Nos bastidores, o negócio teria travado por precaução de Costa, alertado sobre os riscos de mergulhar em segmentos fora do seu core, no caso da Subway.
Especialistas ouvidos pela DINHEIRO apontam que a única saída viável para a SouthRock será um plano de recuperação. É o que avalia o economista Wagner Moraes, especialista em macroeconomia, mercado financeiro e CEO da A&S Partners.
“A negação do pedido de recuperação judicial pela Justiça de São Paulo indica que o grupo gestor pode ter falhado em fornecer uma visão clara e documentada da saúde financeira da empresa, o que é um requisito fundamental para que medidas como a recuperação judicial sejam aprovadas”, afirmou Moraes.
“Este fato aponta para uma possível falha de gestão, que pode incluir aspectos como planejamento financeiro inadequado, controles internos fracos e talvez uma estratégia empresarial deficitária.”

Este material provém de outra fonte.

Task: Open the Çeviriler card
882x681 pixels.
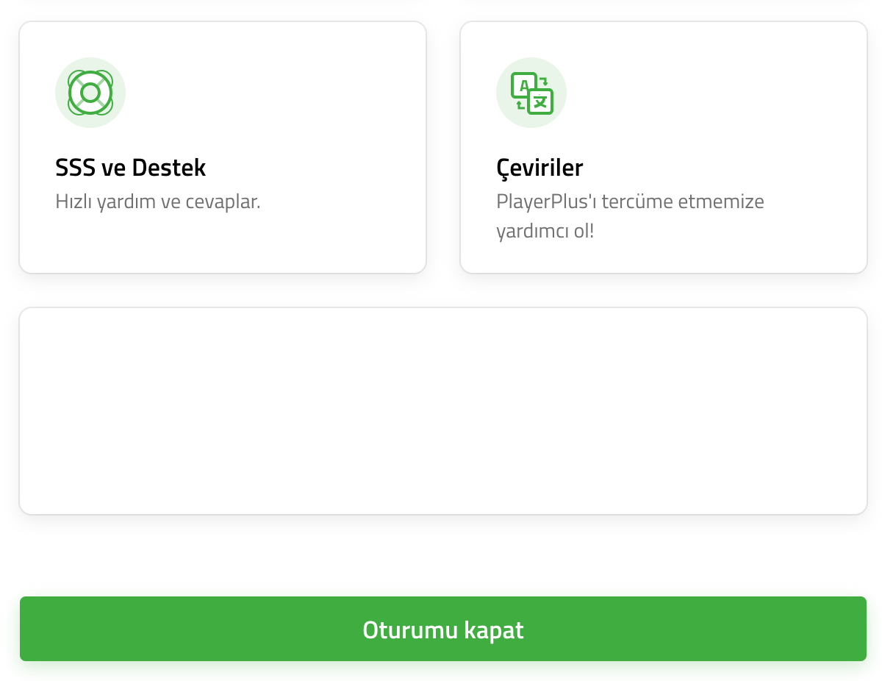Action: click(664, 147)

Para que o pedido de recuperação judicial seja reconsiderado ou aceito após um recurso, a empresa terá de garantir transparência e comprovar a viabilidade da reestruturação. “Existe a possibilidade de que um novo pedido de recuperação judicial seja aceito. No entanto, sem informações adicionais sobre as medidas que a empresa está disposta a tomar e sem uma análise mais aprofundada da decisão judicial e das ações subsequentes da SouthRock, não é possível afirmar com certeza se a justiça aceitará ou não um futuro pedido de recuperação judicial”, disse Moraes.
Desamericanização
Para Fernando Canutto, especialista em Direito Societário e sócio do Godke Advogados, o processo de recuperação judicial da SouthRock lembra o da Saraiva, que pediu autofalência no mês passado. “Foi uma expansão muito grande quando o mercado não suportava isso. A Saraiva deu exatamente essa justificativa quando pediu recuperação judicial. E durante a pandemia a Starbucks fez essa expansão quando o mercado não conseguiu absorver”, explica.
Apesar das recentes comparações entre Starbucks e a varejista Americanas, na avaliação de Filipe Denki, especialista em Direito e Reestruturação Empresarial, sócio do Lara Martins Advogados, os casos não são semelhantes. “O pedido de recuperação judicial da Americanas foi decorrente do escândalo contábil. Da SouthRock, pelo menos a princípio, foi dificuldade financeira”, disse.
Denki critica a visão de que o mecanismo de recuperação judicial serve para proteger os executivos das companhias em dificuldades. “É um equívoco falar que protege mais o devedor do que o credor. O objetivo é proteger a atividade empresarial e sua função social, geração de empregos, pagamento de impostos e geração de riqueza. A punição deve ser para os gestores, sócios controladores e executivos em caso de comprovação da má gestão”, disse.
Já Canutto avalia que a Starbucks não deu tão certo no Brasil pela dificuldade da empresa em entender o mercado nacional, além dos preços altos cobrados pelos produtos. “O Brasil tem uma cultura de café diferente comparando com os Estados Unidos. Lá, as pessoas vão e trabalham naquele local. Aqui é mais para tomar a bebida e conversar. Além disso, os preços praticados aqui são caros, o que dificulta sua penetração no mercado”, disse.